» Task goal:
A copy is needed of each line in the records that has the word "Select".

» Stored items from a collection:
────
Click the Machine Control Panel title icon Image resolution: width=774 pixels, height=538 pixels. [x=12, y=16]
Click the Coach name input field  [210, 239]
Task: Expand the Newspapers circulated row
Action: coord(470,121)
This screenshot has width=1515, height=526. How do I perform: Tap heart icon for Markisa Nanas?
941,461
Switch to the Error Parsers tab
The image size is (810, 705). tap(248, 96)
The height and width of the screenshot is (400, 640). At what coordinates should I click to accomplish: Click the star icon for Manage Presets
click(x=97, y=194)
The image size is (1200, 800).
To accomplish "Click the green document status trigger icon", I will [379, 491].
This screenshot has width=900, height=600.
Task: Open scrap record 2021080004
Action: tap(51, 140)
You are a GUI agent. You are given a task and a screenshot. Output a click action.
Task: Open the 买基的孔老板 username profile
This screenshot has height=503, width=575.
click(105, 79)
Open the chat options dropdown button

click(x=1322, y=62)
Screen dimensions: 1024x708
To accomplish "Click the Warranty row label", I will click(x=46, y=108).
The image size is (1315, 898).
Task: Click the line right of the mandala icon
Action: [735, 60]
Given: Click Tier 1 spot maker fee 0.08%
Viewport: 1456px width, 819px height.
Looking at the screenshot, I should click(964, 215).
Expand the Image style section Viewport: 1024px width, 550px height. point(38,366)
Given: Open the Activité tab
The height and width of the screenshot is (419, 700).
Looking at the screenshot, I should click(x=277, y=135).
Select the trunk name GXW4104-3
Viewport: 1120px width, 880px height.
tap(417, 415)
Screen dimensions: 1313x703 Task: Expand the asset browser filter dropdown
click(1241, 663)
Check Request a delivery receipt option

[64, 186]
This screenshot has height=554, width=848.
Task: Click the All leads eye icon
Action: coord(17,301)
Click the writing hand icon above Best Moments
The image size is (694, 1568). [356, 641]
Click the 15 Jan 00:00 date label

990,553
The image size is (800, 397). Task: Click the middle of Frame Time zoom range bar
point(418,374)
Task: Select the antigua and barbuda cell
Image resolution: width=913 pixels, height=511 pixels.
────
» Result of this exercise:
Select the trunk name GXW4104-3
Task: Select the antigua and barbuda cell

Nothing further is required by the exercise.